Sekisah Romansa Tentang Dunia Pendidikan Indonesia

Yooo.. saya kembali. Kali ini dengan berita yang kurang enak untuk didengar dan agak tabu untuk diperbincangkan, tapi semua akan kita kupas setajam, silet#plakk—kalo hasil kupasannya aja setajam silet, yang buat ngupas setajam apa?-- =____=

Oke, mari kita mulai. Disini, saya akan sedikit banyak curcol lagi. Maaf untuk Indonesiaku yang telah menaungiku sejak dulu sampai kini tapi dengan tak tahu dirinya aku malah lagi-lagi membongkar aibmu disini, memamerkan coreng di wajahmu pada dunia yang selama ini selalu mulus kau tutupi tanpa cela. Sebenarnya, kau hanya sebuah objek indah yang selalu disalahgunakan. Entah sejak zaman kolonial dulu bahkan sampai kini, ketika para penduduk kursi-kursi di parlemen adalah orang-orangmu sendiri. 


Indonesia, andaikata kau dapat urusi dirimu sendiri, tanpa pihak lain di atas sana yang menggenggam tampuk kendali atas dirimu, aku yakin kita sudah sejaya mereka yang dulu menggerogotimu dari dalam, para imigran sampah yang datang hanya sebagai parasit yang menginang padamu.
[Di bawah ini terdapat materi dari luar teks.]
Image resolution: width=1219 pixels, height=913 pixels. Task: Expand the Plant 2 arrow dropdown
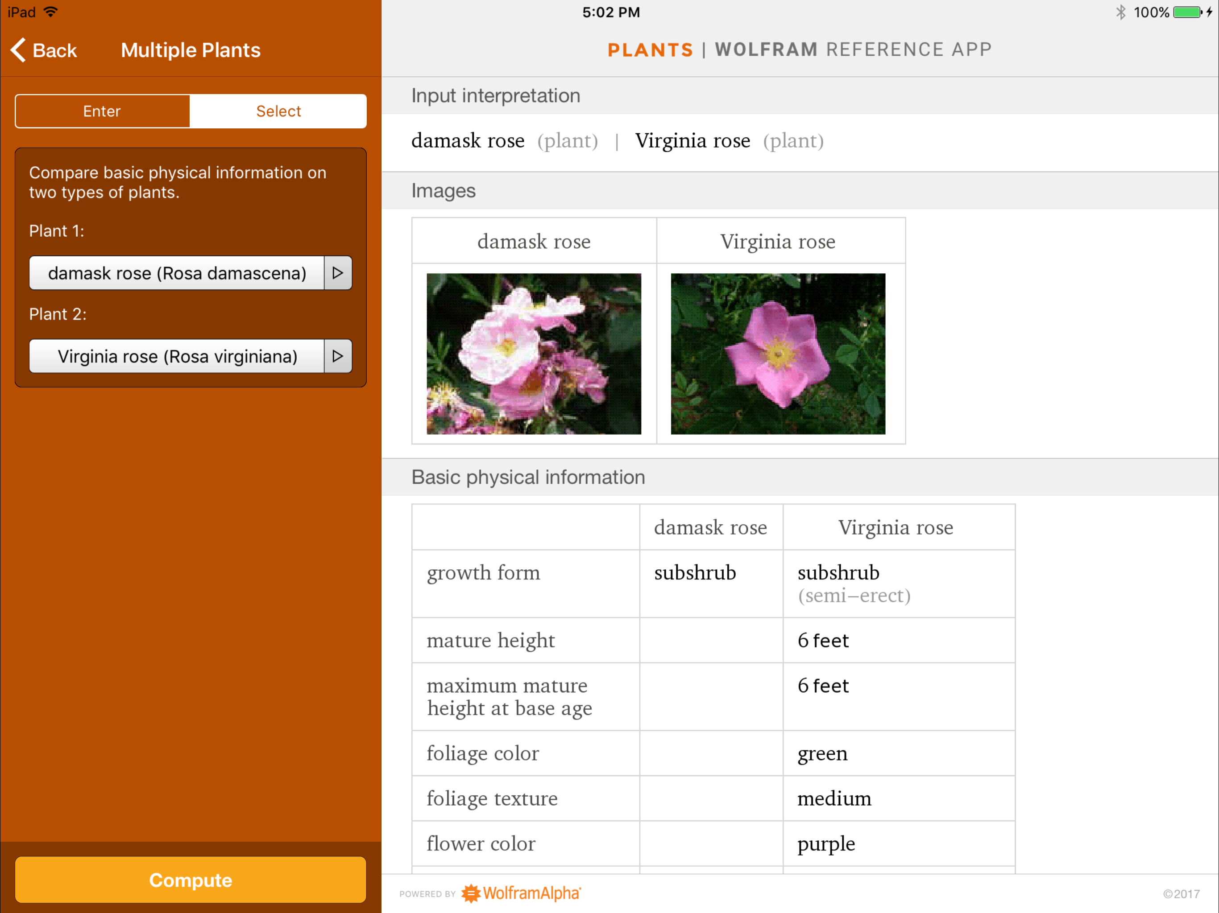point(338,356)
Sekarang, lebih pahitnya lagi, ketika para imigran tak tahu diri itu telah angkat kaki, rakyatmu sendiri yang menjadi parasit bagimu. Tak semuanya, masih ada aku dan banyak orang lain yang andai kami punya kuasa ingin betul kami lepaskan dirimu dari jerat-jerat parasitisme nyamuk-nyamuk sial itu. Tapi sayangnya, kami hanya rakyat. Meski secara konstitusional kami punya kedudukan yang tinggi sebagai salah satu syarat bagimu untuk tetap berdiri sebagai sebuah negara, nyatanya apabila kami dipercerai berai begini, kami hanya bisa mengelus dada ketika kami lihat kau tersiksa.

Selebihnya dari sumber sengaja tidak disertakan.